I save the letters written to me about my work. From the time my first novel, Desert of the Heart, came out in 1964, there have been many more than I expected, thanking, asking for help, challenging, telling their own stories.
A writer for some people is like the stranger on a plane, someone to confide in, with a real, if only half-consciously recognized difference: the stranger is chosen as someone unlikely to betray secrets; the writer, on the other hand, is a teller of tales. Though some of my correspondents have offered their life stories as material of books I ought to write, I have never used material from any of the letters. Yet I feel my heart far better informed for them, the range of my understanding greater. And they, as much if not more than reviews, describe the climate in which my books have been written.

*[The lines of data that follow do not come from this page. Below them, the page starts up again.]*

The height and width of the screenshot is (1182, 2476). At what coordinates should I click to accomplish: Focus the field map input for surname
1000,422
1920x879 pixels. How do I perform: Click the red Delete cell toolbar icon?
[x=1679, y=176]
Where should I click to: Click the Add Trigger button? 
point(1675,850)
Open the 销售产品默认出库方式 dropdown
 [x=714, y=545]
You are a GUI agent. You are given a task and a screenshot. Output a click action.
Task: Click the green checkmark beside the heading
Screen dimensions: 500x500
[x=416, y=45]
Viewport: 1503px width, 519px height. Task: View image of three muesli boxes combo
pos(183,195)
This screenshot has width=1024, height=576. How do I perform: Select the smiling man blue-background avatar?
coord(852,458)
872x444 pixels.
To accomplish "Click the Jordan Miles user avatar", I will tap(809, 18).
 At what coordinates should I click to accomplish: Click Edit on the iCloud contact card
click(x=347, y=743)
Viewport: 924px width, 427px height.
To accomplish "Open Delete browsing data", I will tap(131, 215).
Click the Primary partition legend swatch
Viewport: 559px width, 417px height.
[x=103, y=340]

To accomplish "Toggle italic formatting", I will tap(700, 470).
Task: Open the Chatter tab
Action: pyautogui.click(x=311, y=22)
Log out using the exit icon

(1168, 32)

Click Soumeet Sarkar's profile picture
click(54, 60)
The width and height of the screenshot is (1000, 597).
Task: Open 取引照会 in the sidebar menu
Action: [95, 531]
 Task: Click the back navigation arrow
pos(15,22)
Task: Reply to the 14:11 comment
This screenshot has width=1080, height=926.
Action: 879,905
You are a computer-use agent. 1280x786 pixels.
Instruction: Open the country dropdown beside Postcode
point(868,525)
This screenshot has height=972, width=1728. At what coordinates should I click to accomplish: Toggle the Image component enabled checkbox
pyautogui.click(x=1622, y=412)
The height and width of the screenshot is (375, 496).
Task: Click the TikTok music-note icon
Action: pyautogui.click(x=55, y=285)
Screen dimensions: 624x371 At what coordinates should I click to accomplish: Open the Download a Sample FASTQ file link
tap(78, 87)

Archivists have argued that the letters, for their sociological and psychological value, should be among the papers preserved for the future. When that suggestion was first made, I protested that people who write to me don't imagine that their sometimes very personal revelations will end up in the public archives. Though I didn't write books for the purpose of soliciting people's confidences, once I received them I felt I had a trust, protecting the real people who wrote those letters from exposure and abuse. To that objection, a 50-year seal was suggested. In, let us say, the year 2030, there would be no one left with any personal stake in letters, and their social value could be fairly assessed. Though legally the dead can't be libelled, I feel no freer to abuse their memory. Yet, I wondered, isn't one of the motives in writing to become part of the testimony of what it has been like to be alive? To destroy the letters might be a greater offense than to save them.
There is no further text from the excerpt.